I've seen a jailbroken 3G and once more than like 2 apps are open it slows to a crawl so I can see why Apple isn't bothering.
People keep bringing this up.
When you're talking about jailbroken iPhones using ProSwitcher or whatever - the apps it's running are actually running concurrently (i.e. true multitasking), which
isn't what Apple is even offering in 4.0. Task "freeze & resume" is not multitasking in the truest sense of the word, and allowing certain privileged apps to do minor things in the background (e.g. GPS lock, etc) is hardly the same thing as running completely different apps, in full, at the same time, that ProSwitcher et al on jailbroken phones allow you to do.
I'm quite happy to agree that the iPhone can't handle running multiple apps that each expect to have the full resources of the device at their disposal simultaneously, but I'd wager the 3GS doesn't handle this particularly well either.

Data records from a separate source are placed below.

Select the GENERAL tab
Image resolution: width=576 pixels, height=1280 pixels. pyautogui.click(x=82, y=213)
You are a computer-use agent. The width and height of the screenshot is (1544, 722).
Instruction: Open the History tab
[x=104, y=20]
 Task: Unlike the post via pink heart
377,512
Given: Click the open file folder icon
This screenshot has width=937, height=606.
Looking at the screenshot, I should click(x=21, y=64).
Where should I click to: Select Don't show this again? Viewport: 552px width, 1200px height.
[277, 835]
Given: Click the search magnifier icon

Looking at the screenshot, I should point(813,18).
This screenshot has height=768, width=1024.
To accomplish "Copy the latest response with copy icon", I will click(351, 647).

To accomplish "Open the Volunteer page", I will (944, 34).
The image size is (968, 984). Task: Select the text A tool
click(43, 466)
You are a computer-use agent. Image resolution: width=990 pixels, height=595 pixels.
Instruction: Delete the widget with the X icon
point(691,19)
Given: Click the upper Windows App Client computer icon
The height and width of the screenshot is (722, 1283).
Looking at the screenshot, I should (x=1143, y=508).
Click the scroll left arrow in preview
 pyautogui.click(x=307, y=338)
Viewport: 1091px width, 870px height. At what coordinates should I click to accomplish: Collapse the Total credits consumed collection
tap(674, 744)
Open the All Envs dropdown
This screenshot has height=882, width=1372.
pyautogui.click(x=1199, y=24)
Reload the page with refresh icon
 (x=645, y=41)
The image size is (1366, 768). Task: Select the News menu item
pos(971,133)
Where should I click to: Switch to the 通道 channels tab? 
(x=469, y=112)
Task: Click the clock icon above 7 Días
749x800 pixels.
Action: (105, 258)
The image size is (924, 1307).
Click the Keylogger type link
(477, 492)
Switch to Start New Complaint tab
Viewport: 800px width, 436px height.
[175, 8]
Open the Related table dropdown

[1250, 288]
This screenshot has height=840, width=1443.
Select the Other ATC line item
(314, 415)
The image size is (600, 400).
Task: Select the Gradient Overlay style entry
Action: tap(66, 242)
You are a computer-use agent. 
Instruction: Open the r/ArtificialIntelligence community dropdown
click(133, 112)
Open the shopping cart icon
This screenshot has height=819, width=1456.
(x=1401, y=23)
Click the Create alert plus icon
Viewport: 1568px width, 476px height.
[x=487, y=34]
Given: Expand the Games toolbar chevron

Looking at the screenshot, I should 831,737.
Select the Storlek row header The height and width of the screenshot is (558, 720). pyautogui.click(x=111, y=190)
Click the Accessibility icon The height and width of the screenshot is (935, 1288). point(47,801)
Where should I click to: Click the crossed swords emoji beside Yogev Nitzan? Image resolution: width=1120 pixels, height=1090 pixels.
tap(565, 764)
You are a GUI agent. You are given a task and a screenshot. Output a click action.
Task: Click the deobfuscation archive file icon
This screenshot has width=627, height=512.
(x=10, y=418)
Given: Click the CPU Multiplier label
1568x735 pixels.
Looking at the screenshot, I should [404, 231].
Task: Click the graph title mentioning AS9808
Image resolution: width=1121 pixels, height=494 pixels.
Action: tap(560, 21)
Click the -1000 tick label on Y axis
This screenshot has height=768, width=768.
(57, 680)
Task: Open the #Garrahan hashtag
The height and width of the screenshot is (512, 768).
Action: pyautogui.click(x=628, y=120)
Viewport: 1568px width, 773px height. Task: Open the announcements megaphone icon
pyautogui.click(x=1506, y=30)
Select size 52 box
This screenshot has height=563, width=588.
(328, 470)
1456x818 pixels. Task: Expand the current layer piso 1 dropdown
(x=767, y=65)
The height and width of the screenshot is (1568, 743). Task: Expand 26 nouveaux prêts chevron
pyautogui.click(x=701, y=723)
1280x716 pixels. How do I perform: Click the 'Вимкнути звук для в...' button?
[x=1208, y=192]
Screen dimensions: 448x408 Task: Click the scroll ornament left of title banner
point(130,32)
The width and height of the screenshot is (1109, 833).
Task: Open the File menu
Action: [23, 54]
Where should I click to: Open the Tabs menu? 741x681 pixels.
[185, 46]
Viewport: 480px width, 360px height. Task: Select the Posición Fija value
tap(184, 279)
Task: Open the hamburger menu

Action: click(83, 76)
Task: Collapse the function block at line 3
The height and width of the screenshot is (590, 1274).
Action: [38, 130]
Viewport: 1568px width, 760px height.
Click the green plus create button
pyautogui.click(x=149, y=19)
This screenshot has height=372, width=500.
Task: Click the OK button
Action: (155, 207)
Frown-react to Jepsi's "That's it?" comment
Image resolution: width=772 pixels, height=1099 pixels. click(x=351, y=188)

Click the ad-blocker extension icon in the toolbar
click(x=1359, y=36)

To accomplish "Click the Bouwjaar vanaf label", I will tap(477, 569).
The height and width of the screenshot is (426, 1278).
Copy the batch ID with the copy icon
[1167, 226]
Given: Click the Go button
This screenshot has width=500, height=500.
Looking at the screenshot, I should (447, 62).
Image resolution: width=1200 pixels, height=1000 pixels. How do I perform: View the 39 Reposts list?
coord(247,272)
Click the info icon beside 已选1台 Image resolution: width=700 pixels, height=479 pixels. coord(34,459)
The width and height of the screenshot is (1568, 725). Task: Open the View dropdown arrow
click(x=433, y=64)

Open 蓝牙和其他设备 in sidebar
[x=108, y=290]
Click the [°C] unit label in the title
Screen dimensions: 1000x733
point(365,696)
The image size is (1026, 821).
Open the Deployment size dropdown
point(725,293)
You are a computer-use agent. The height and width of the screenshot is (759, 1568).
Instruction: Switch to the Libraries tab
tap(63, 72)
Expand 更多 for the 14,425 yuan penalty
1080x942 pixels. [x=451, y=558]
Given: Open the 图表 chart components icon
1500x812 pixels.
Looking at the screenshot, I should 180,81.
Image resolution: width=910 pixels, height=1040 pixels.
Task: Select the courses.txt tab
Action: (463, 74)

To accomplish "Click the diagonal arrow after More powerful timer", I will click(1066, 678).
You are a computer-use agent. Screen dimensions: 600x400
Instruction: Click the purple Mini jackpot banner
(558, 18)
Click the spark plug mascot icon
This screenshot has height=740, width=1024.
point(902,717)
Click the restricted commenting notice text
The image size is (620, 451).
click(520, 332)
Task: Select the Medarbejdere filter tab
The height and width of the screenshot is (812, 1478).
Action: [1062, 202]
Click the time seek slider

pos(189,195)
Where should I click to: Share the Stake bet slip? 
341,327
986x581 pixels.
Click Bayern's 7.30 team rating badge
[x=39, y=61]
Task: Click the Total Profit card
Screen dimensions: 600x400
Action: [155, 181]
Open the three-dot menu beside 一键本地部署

The better question surely is have
you compared true multitasking on 3GS vs 3G, because otherwise you aren't comparing like for like at all.
Adding official multitasking to the iPhone 2G/3G would reduce the experience I receive while using my phone. Not something I want to happen.
How do you know that? You've got absolutely no frame of reference to make that statement at all and are just swallowing whatever Apple happens to tell you no questions asked.
If you're quite happy to be obliged to upgrade for no other reason that Apple wants you to by forcibly obsoleting older devices for nebulous technical limitations then more fool you frankly. You're their ideal customer, someone who doesn't even question their motives or statements in the slightest.
Again, true multitasking on a jailbroken iPhone isn't the same as what they're offering in 4.0. Saying "oh multitasking is slow ipso facto 4.0 task-switching would be slow on 2G/3G" is fail, it's not a legitimate comparison.